(Word and item position data)
--------

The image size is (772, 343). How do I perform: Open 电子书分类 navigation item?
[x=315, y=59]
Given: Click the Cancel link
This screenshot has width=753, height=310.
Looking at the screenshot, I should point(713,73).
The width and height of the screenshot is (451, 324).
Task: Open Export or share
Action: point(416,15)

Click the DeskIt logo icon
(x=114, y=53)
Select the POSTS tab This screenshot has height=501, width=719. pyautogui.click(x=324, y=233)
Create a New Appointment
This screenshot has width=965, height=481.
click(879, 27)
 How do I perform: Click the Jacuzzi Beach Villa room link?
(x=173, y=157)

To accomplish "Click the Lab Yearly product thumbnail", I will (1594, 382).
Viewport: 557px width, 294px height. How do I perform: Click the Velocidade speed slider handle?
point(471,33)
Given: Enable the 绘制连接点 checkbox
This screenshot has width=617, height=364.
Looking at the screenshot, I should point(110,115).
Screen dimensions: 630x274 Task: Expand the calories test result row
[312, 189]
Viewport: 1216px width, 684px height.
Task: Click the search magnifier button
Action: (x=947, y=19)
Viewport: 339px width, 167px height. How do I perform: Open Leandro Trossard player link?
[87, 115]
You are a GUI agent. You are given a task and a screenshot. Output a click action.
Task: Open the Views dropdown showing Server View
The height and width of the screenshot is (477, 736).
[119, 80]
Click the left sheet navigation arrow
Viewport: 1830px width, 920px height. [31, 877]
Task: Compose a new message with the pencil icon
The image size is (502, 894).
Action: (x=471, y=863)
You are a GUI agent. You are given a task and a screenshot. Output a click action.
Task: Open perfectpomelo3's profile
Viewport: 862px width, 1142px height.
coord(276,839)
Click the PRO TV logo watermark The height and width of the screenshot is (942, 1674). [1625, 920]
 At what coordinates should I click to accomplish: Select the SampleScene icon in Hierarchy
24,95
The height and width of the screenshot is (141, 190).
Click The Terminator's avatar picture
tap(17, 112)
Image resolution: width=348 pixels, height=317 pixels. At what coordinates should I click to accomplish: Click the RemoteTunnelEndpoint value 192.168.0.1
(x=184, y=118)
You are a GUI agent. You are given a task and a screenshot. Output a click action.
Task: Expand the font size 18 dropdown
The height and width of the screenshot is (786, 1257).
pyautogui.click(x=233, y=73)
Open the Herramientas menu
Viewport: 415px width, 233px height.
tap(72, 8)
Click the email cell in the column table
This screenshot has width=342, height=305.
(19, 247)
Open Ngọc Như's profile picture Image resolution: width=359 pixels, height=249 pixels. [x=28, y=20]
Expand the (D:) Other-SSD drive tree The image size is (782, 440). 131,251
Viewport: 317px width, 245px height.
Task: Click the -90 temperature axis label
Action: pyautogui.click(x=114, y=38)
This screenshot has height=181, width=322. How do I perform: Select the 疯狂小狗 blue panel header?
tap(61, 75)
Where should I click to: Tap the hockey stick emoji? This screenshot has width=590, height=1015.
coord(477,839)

--------

TASK DESCRIPTION | Count the lines in the listing above that contain the string "size", matching case exactly, and give only the number.

ANSWER TO THIS TASK | 4